A century or two later, the snow angel remained in place. Thanks to the fastidiousness of a new assistant to the committee on literary reputations and monuments, he did receive one update during that long stretch of waiting. It was a hand-written note, this time in small, neat print, informing him that his case was still under review, and that he could expect to hear back before the end of time.


Every decade or so, while this was going on, a group of ratty angels approached him for writing advice. The young woman who had helped Robert connect with the committee tried to talk them out of it, but they persisted.


They cloaked their requests in offers to help create a writing community that might allow for free-wheeling exchanges of drafts and feedback. These visitors were mainly the ghosts of people who had wanted to write, who had done a little writing here and there, but who had been distracted by having to make a living. Quite a few of them had died while waiting for agents or publishers to get back to them about their manuscripts. They had come to this place, and even though they were unmistakably dead, they were still as full of the urge to write, to have written, and to be published and read, as they had been while they were alive.

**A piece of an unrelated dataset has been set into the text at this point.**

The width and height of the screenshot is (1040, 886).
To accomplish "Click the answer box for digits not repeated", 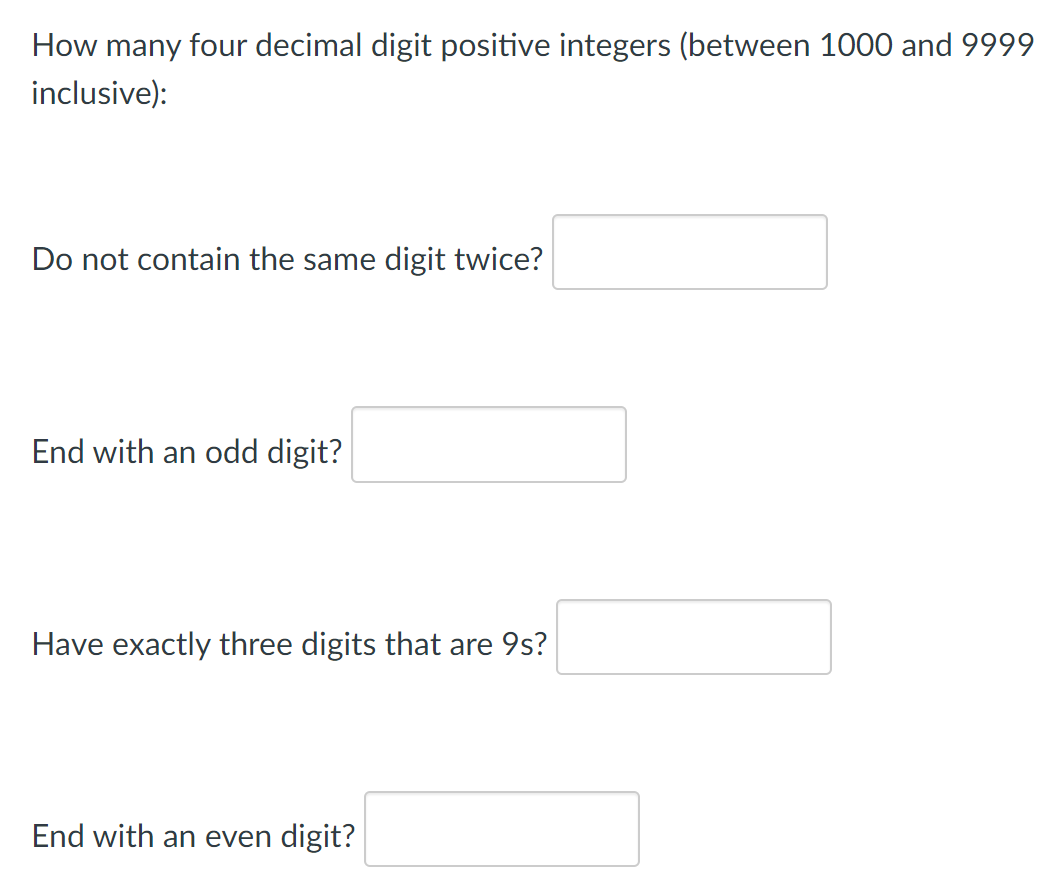I will tap(689, 251).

These would-be acolytes sat at his feet, but he refused to be their Socrates. They wanted to beg and cajole him to take up his position — his responsibilities — in the afterlife. Why wouldn’t he teach them what he knew? How could he justify coming to this place and refusing to help them express themselves in sparer, funnier, and more beautiful prose?

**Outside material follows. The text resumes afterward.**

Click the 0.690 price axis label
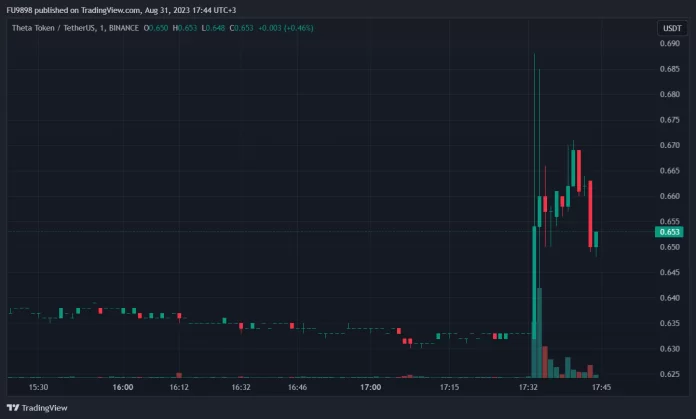This screenshot has width=696, height=419. click(x=669, y=44)
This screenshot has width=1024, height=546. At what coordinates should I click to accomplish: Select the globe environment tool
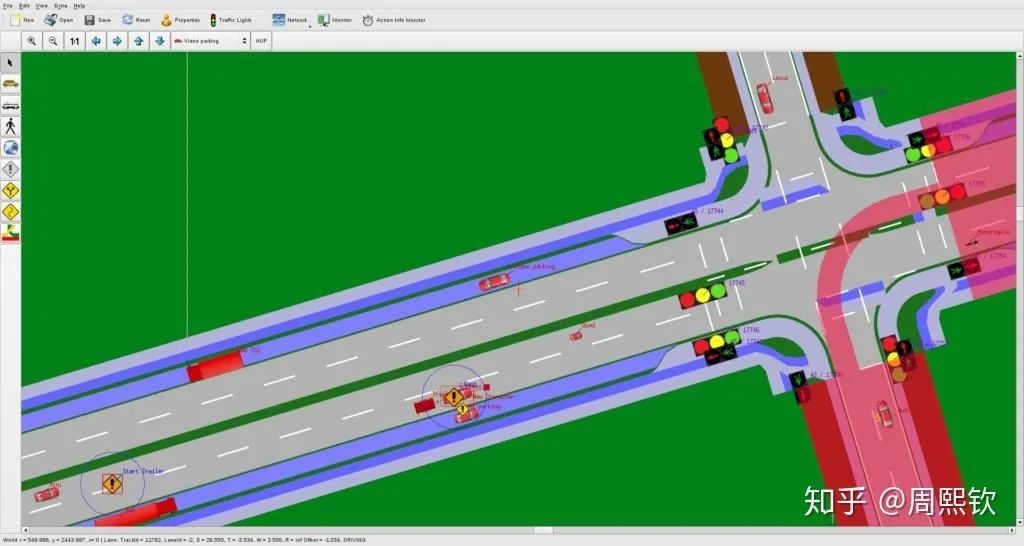click(10, 148)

He proffered no opening, and a few of them were just self-aware enough to eventually become ashamed of their own desires. So they gave up, and although they continued to visit him, they mostly just drank tea with him, played cards, and left his room, hiding their disappointment.


They say he did write, eventually—in a barely legible secret code, in tiny letters on the walls of his room, next to some paw prints left by a mouse. Some say he left behind a couple of tiny novels, written in a tiny hand, using letters no bigger than the thrips that dwell inside the heather just beyond his room.